Host Or Hostess
Hosts and hostesses have the responsibility of immediately establishing the atmosphere of a restaurant for the customers when they first walk in the door. They greet customers with courtesy and class and direct them to the appropriate table or accompany them to the table, providing menus and letting the customers know which waiter or waitress will be serving them. They take and schedule reservations over the phone. They may also help customers plan special events that will take place at the restaurant. For these events, hosts and hostesses may supervise and coordinate dining room staff.
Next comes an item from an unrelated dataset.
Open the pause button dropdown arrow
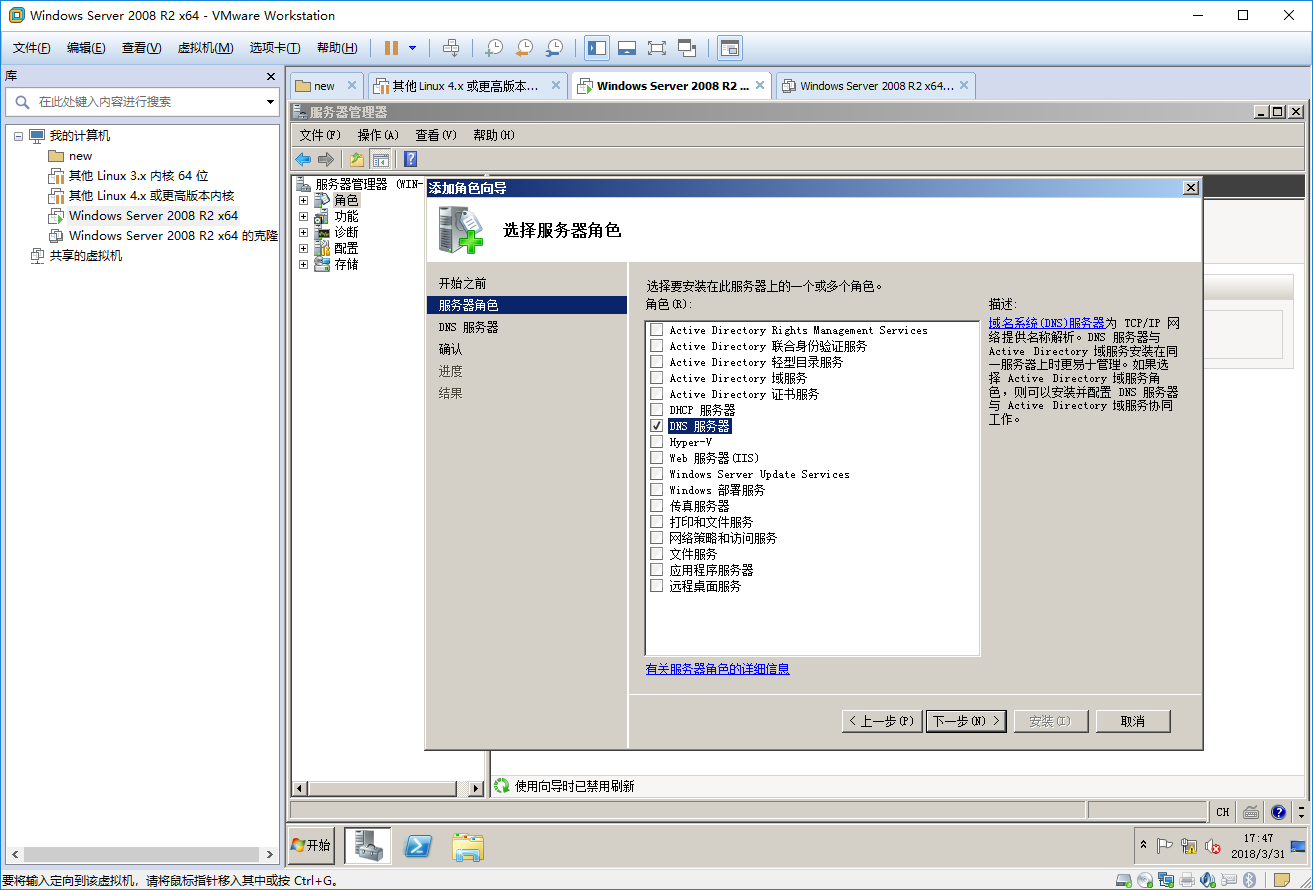1313x890 pixels. (x=412, y=47)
Hosts and hostesses make ever effort to ensure that the patrons' dining experience is an enjoyable one. If a customer has a complaint, they will often be the one to listen and make any necessary adjustments. They make sure that all service stations are neat and clean. Some serve as cashiers. Their duties do not end with customer interaction, however. They often interview, hire, train, and fire new staff. They sometimes schedule worker shifts and keep records of employee work times. Some even assist the chef and owner in planning the menu.
Those interested in host or hostess positions should have a neat and well-groomed appearance. They need to have a courteous and pleasant personality. Their customer relations skills must be of the highest caliber, and they should be able to function calmly in situations where stress is extremely high.
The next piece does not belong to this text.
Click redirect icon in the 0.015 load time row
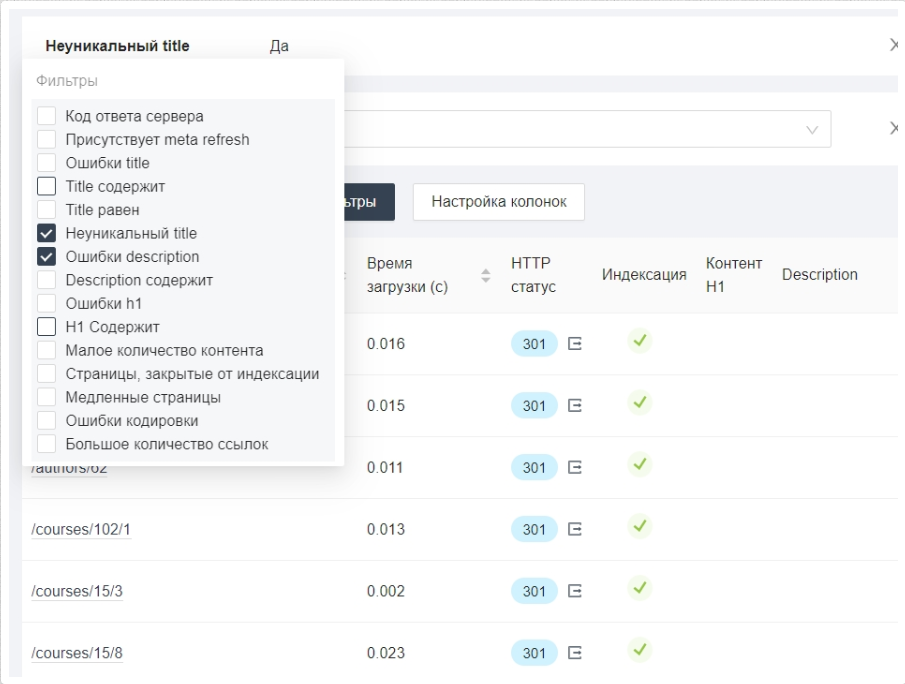 575,406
The earnings of hosts and hostesses depend largely on the restaurant in which they work. Those who have little or no experience may earn an hourly wage of between $4.25 and $8.75. Those who have experience may earn as much as $13.50 per hour. Most work shifts that include nights and weekends. Students are particularly drawn to these jobs because they offer extremely flexible shift options. Most hosts and hostesses receive discounts on food and beverages from their employer. Some large restaurants offer employees health insurance and paid vacations.
Training and Education
Many employers prefer to hire applicants for host and hostess positions who have a high school diploma. Beyond this, there are usually no particular educational requirements. Most employers train hosts and hostesses on the job once they are hired. For those who are more ambitious and envision a career in the restaurant industry, specialized training from schools specializing in restaurant occupations may be of special value. Depending on the type and size of the restaurant in which they work, hosts and hostesses may advance to waiter or waitress, dining room supervisor, or restaurant manager.
Between 2002 and 2012, employment of hosts and hostesses is expected to increase about as fast as the average. This will be due to increases in population, personal incomes, and amount of leisure time available. The occupation has an extremely high turnover rate, and most job openings are a result of workers leaving their jobs.